Niemann–Pick refers to a collection of metabolic disorders characterized by an enzyme deficiency that leads to the buildup of certain types of lipids in the body. Individuals affected with the most severe and most common form, Type A, typically develop an enlarged liver and spleen within the first three months of life, followed by a progression of other symptoms that normally lead to death within the first four years. Other subtypes generally develop later and are not as severe. Carrier frequency among Ashkenazi Jews is 1 in 115.

Further Resources:
National Institutes of Health
National Niemann-Pick Disease Foundation

Spinal Muscular Atrophy

Spinal Muscular Atrophy is a disorder caused by the loss of motor neurons in the spinal cord and brainstem.

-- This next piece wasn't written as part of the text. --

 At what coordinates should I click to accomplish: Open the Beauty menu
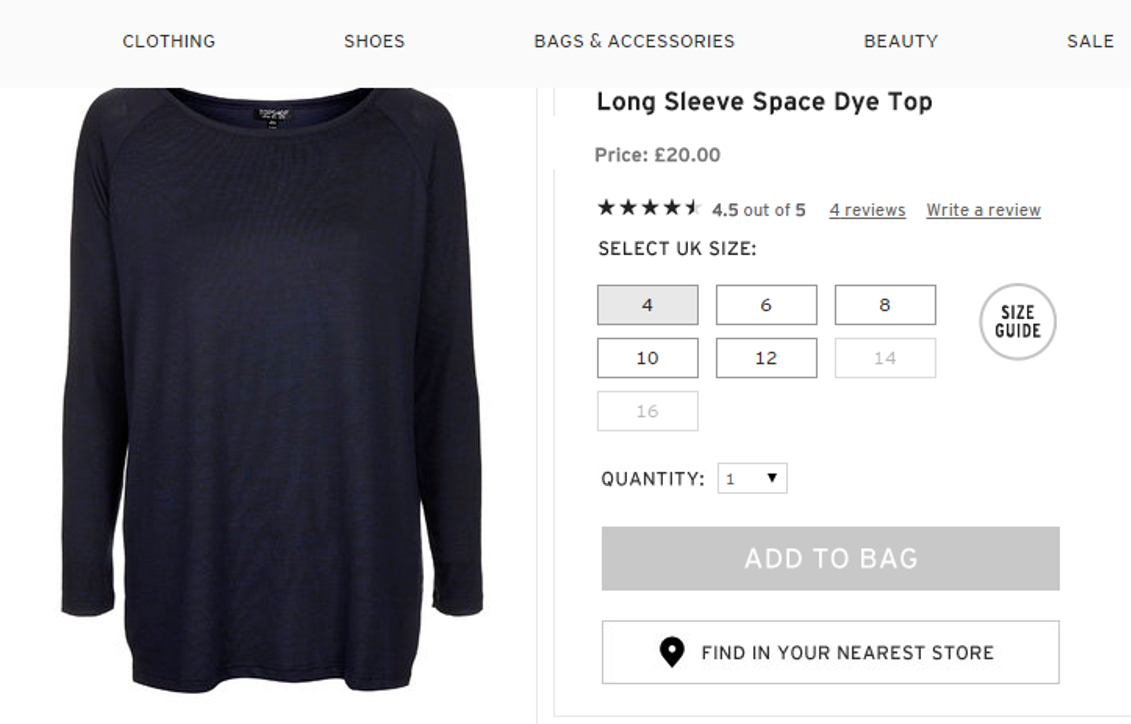(901, 41)
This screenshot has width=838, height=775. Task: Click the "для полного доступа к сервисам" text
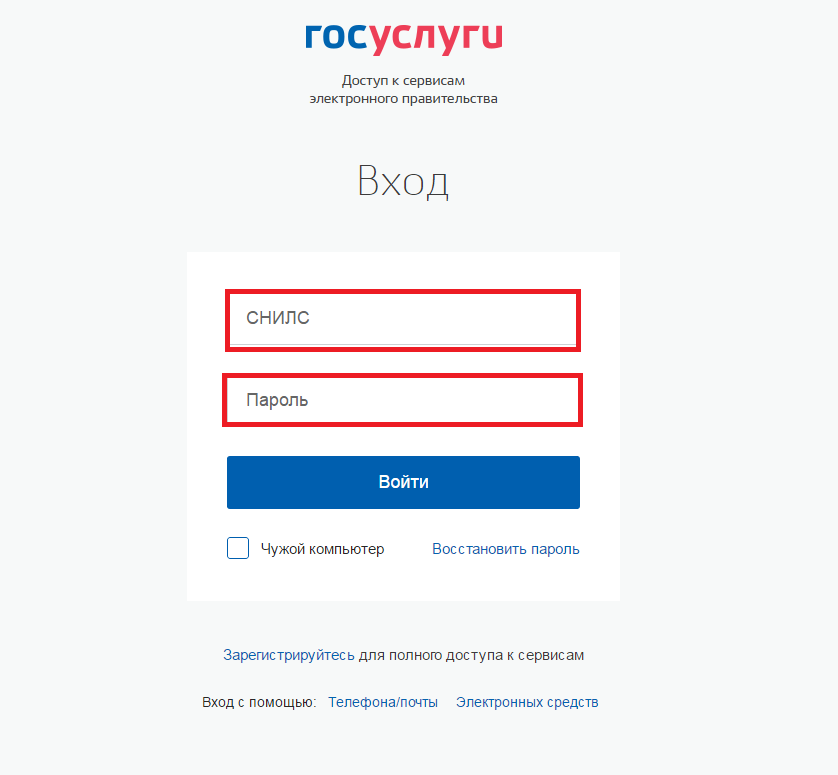pyautogui.click(x=471, y=655)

The disease has multiple types distinguished by the age of onset and the severity of symptoms. In the most severe forms, symptoms begin very early and often lead to death within several months to two years as a result of respiratory problems. With milder forms, symptoms begin later in childhood or even into adulthood and, depending on their severity, can sometimes permit a normal lifespan. All forms of the disease involve some degree of muscular weakness that can lead to atrophy as well as difficulty walking, breathing and eating. Carrier frequency is 1 in 41 for Ashkenazi Jews and 1 in 10 for Egyptian Jews.

Further Resources:
National Institutes of Health
Cure SMA
FightSMA
Spinal Muscular Atrophy Foundation
Spinal Muscular Atrophy

Tay-Sachs Disease

Tay-Sachs Disease is a disorder characterized by an enzyme deficiency that destroys neurons in the brain and spinal cord. The most common form of the disease begins within months of birth and entails the progressive loss of motor skills, neurodegeneration, seizures, blindness, spasticity and eventually total incapacitation and death. A far more rare form of the disease begins later in life, from childhood to adolescence and beyond, and the symptoms are milder, though they include poor coordination, tremors and slurred speech. As the disease progresses, it can lead to mental and behavioral abnormalities, including bipolar disorder and psychoses. Carrier frequency for infant onset Tay-Sachs among Ashkenazi Jews is 1 in 27.

Further Resources:
National Institutes of Health
National Tay-Sachs and Allied Diseases Association
Cure Tay-Sachs Foundation

Usher Syndrome

Usher Syndrome is a disorder that affects nerve cells in the ear and photoreceptor cells in the retina. The disease is marked by total or partial loss of vision or hearing that worsens with time. There are several types of the disease. In Type 1, affected individuals are typically born with hearing loss and difficulty balancing due to abnormalities in the inner ear. In Type 3, vision and hearing loss typically begin later in life. Carrier frequency for Type 1F is 1 in 147 for Ashkenazi Jews and 1 in 120 Ashkenazi Jews for Type 3.

Further Resources:
National Institutes of Health
Usher Syndrome Coalition
Hear See Hope

Walker Warburg

Walker Warburg is a disease characterized by severe abnormalities in the muscles, brain and eye. Symptoms are typically evident very early in life and include severe retardation, small head, poor muscle tone, small eyes, blindness, seizures and feeding difficulties. Most affected individuals do not survive past the age of three. Carrier frequency is 1 in 120 for Ashkenazi Jews.

Further Resources:
National Institutes of Health

 

Based on information provided by the Jewish Genetic Diseases Consortium.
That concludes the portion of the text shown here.